Among patients with pneumonia, factors associated with mortality included older age, being black or having the USA100 MRSA strain. Among patients with central line–associated bloodstream infections, factors associated with death included older age, comorbidities or being in the ICU prior to MRSA culture.

“USA300 does not appear to be more virulent than USA100 in hospitalized patients with central line-associated bloodstream infections or invasive pneumonia, as many health care providers and public health officials initially thought,” Fernanda Lessa, MD, MPH, of the division of health care quality promotion, National Center for Emerging and Zoonotic Infectious Diseases at the CDC, told Infectious Disease News. “Health care providers should continue to adhere to infection control practices regardless of the MRSA strain type that patients are infected with.”

Lessa and colleagues compared the differences in outcomes between infections caused by the two MRSA strains. The study included patients who had central line–associated bloodstream infections and patients with community-onset pneumonia from 2005 to 2007. The researchers reviewed medical records from patients with confirmed MRSA USA100 or USA300.

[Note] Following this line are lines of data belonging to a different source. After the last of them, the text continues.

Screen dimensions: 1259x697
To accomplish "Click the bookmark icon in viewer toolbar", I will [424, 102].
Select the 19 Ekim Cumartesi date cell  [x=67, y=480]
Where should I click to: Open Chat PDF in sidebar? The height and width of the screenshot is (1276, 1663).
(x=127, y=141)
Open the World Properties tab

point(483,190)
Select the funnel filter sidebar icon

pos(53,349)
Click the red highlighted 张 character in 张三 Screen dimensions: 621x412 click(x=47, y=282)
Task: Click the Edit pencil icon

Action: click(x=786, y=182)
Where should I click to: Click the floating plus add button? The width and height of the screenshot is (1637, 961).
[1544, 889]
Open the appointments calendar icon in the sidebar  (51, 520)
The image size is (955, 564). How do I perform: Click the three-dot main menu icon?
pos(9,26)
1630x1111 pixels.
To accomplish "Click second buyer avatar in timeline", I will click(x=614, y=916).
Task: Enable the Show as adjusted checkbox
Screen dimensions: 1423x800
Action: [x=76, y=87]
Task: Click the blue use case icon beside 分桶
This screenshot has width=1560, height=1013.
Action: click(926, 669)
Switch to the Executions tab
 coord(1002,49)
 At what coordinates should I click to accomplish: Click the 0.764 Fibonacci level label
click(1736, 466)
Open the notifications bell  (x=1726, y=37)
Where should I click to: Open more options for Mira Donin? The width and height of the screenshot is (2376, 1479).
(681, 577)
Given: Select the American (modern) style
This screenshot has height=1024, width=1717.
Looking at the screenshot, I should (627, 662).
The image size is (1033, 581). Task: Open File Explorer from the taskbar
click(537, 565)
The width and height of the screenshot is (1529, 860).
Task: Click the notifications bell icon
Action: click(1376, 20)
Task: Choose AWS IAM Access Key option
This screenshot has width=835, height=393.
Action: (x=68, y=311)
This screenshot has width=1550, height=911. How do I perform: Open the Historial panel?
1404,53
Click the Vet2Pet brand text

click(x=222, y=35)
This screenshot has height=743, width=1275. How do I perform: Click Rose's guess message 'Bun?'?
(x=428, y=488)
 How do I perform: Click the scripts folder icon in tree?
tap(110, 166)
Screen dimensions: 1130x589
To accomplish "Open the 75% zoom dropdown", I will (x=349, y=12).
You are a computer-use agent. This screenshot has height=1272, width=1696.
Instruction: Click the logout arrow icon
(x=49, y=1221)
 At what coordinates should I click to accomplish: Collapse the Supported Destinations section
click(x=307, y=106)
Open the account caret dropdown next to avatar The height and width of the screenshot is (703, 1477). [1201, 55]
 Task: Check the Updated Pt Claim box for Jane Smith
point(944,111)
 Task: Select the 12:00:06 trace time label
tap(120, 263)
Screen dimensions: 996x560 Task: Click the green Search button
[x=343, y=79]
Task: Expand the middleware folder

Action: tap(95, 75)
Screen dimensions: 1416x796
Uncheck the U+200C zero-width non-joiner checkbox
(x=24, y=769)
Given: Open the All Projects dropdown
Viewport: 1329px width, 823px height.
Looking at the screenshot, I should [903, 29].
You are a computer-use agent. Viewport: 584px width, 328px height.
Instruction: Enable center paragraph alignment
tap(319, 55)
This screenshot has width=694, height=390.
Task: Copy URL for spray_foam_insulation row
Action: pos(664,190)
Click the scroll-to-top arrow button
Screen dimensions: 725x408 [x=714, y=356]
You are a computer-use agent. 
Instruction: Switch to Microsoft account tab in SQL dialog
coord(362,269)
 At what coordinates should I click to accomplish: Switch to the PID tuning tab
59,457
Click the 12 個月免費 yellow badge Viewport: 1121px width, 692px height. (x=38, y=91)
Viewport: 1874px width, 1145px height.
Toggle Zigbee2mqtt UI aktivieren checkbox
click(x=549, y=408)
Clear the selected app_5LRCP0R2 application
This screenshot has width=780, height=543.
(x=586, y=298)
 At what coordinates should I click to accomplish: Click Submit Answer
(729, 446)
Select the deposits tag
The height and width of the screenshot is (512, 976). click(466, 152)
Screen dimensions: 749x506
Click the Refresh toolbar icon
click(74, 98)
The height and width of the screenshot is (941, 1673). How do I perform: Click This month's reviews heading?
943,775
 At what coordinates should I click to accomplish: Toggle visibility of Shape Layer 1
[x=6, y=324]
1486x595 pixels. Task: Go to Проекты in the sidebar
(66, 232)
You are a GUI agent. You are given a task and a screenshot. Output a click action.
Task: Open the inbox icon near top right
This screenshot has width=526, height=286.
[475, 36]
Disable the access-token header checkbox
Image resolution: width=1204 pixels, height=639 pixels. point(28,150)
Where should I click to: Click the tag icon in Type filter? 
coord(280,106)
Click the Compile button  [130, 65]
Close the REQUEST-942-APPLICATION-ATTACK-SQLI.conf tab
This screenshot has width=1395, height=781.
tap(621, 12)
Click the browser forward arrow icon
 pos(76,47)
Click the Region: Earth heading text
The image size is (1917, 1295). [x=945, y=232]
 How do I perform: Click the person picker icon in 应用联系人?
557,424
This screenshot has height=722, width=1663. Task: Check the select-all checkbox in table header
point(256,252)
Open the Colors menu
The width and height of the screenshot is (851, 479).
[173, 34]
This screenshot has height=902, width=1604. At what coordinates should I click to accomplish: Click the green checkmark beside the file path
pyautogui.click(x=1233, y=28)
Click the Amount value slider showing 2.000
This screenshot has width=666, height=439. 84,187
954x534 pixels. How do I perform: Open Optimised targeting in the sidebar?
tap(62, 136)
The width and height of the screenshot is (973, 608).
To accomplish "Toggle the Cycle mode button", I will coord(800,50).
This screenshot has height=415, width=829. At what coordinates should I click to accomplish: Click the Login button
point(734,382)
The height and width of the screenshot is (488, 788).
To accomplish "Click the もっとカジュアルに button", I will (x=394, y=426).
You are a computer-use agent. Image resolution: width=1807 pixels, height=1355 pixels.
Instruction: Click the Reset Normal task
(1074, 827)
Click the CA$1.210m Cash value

There were 236 patients with central line–associated bloodstream infections and 100 patients with community-onset pneumonia. Among patients with pneumonia, the USA300 strain was associated with early complications (OR=2.6). For patients with central line–associated bloodstream infections, ICU admission and Charlson comorbidity index were associated with late complications.

“It will be important to understand if similar findings are observed among patients with non-invasive or other types of invasive MRSA infection not included in our study,” Lessa said.

References:

Lessa FC. Clin Infect Dis. 2012;55:232-241.

Disclosures:

Dr. Lessa reports no relevant financial disclosures.